This protocol covers classic congenital adrenal hyperplasia (CAH) due to 21-hydroxylase deficiency in the pediatric population — growing children under 18 years of age, including the newborn and early infancy period. It represents the first-line evidence-based approach for this age group.
Management is built around maintenance corticosteroid replacement therapy; the newborn and early infancy period requires additional supplementation beyond the core regimen. Certain glucocorticoid formulations are explicitly to be avoided in growing patients.
Full regimen details — including agents, dosing, and sequencing — are available in the structured protocol below.

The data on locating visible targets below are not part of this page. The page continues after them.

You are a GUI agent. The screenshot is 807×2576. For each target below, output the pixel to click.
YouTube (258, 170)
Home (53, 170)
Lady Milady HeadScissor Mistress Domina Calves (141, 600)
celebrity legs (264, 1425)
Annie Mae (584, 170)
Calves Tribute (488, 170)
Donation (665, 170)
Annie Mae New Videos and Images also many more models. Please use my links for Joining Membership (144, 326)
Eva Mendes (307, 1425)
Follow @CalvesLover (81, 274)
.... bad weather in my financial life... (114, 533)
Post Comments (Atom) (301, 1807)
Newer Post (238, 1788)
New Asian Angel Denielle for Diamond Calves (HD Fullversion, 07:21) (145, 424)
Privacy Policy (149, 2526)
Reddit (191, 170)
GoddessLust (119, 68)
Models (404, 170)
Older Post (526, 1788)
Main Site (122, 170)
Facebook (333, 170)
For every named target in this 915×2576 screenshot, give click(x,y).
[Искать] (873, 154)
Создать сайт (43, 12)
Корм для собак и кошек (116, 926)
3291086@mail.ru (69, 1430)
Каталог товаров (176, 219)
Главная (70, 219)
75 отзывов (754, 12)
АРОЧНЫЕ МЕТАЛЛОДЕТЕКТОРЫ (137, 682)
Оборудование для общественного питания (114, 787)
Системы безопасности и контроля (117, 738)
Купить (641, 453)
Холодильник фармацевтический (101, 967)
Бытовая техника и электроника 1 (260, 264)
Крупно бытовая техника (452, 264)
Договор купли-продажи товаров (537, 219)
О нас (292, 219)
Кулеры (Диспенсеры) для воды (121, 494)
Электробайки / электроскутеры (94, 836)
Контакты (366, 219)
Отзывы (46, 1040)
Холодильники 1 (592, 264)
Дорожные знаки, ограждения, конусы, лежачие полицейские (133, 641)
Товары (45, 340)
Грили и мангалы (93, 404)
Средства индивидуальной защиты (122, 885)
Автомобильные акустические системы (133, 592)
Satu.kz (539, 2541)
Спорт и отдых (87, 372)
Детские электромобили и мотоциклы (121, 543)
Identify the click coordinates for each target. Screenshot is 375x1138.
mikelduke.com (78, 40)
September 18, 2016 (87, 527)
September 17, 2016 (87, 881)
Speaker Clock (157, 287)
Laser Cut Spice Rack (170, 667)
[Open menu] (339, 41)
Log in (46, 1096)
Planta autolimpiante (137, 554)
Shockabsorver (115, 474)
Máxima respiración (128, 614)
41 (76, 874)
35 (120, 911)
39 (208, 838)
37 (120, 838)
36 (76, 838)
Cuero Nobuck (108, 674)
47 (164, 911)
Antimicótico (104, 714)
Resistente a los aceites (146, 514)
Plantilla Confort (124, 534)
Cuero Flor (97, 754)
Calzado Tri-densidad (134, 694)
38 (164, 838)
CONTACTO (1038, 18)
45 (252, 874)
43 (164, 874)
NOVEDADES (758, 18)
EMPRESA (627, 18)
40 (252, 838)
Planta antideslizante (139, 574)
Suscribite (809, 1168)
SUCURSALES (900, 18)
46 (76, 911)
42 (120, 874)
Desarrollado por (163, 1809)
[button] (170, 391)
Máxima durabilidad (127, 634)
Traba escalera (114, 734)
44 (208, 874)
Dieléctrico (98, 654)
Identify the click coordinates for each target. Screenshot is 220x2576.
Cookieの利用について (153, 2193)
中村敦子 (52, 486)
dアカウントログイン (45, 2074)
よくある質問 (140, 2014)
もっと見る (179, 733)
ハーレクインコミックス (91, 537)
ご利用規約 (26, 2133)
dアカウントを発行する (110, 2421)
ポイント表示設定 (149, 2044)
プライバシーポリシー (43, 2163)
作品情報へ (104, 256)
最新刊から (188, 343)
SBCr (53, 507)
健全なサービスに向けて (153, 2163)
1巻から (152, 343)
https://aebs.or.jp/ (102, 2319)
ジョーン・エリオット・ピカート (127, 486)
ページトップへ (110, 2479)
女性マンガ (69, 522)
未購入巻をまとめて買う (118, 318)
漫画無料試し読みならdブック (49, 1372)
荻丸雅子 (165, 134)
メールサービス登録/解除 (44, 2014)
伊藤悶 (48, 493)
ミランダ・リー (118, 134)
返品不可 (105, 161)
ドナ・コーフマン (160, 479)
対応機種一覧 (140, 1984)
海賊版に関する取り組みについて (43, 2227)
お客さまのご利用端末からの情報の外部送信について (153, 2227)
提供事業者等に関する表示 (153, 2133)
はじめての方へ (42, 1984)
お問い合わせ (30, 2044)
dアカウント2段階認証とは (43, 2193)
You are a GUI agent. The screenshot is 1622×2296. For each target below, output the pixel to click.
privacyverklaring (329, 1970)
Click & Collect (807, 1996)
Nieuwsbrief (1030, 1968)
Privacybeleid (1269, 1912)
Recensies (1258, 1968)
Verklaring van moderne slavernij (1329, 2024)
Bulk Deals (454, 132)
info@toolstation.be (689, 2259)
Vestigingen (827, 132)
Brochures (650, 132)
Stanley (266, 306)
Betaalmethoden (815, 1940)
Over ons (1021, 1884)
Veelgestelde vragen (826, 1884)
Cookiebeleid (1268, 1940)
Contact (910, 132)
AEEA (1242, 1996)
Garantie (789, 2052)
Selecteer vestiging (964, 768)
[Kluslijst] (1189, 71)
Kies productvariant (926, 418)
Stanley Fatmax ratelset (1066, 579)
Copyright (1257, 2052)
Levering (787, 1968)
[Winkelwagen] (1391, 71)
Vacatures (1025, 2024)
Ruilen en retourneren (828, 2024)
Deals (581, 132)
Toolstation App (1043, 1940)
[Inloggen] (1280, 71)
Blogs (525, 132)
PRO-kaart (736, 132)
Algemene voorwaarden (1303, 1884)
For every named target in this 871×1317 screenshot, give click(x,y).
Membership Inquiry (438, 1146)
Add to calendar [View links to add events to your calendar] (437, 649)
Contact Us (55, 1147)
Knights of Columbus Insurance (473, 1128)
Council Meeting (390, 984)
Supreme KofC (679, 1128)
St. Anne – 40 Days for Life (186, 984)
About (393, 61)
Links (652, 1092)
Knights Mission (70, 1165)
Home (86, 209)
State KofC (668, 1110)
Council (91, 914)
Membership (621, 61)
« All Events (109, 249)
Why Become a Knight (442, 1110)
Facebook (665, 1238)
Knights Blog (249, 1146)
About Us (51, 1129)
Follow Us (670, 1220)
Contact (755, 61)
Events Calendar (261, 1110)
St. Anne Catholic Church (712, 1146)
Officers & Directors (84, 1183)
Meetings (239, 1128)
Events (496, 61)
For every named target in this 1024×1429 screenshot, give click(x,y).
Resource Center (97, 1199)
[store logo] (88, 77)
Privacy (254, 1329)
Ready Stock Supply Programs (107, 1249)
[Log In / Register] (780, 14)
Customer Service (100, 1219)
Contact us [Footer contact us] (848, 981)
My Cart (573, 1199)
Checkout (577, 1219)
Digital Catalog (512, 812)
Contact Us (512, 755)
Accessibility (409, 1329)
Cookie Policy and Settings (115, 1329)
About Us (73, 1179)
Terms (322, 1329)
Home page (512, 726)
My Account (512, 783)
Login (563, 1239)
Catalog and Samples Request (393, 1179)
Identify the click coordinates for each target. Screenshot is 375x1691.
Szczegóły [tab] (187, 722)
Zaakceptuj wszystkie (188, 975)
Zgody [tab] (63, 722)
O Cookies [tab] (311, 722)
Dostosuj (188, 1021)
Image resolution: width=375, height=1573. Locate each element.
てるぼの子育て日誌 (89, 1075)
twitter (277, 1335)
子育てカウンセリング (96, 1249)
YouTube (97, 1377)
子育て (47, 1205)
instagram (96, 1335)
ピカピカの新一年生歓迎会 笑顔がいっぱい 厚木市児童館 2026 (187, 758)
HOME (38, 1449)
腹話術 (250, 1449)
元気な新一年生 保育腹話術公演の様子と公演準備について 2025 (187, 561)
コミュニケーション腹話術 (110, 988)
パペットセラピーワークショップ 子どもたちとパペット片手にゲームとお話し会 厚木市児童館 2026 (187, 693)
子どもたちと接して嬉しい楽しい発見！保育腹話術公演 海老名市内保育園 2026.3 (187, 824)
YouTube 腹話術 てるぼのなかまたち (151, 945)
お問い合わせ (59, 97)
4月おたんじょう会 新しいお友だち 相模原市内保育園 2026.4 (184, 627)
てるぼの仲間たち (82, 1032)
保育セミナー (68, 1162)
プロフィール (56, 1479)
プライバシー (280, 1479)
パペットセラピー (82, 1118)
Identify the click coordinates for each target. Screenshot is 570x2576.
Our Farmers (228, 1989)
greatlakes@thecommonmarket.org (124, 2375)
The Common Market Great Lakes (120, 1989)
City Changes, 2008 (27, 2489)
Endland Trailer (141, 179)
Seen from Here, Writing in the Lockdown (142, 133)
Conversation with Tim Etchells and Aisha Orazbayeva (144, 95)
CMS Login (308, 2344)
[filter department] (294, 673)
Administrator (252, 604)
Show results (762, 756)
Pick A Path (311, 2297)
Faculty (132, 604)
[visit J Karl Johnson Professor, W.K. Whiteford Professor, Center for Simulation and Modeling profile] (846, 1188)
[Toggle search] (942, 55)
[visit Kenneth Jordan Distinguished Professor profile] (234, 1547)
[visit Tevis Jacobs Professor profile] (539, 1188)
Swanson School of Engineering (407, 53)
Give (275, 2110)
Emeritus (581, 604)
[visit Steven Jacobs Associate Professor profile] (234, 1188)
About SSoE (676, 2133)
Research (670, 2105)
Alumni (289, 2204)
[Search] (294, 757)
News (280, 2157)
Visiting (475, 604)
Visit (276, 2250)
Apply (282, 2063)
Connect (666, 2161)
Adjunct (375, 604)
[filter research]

The target is upper normal to mildly elevated serum 17-hydroxyprogesterone and androstenedione levels, alongside nearly normal growth and development. Complete suppression of 17-hydroxyprogesterone is not a goal — it indicates overtreatment.
DOI: 10.1210/jc.2018-01865
In growing individuals with classic CAH, we recommend maintenance therapy with hydrocortisone (HC).
In growing individuals with CAH, we recommend against the use of oral HC suspension and against the chronic use of long-acting potent GCs.
In the newborn and in early infancy, we recommend using fludrocortisone and sodium chloride supplements to the treatment regimen.
Acceptably treated patients with CAH generally have upper normal to mildly elevated 17OHP and androstenedione levels when measured in a consistent manner.
Complete suppression of serum 17OHP level is not a treatment goal but instead indicates overtreatment.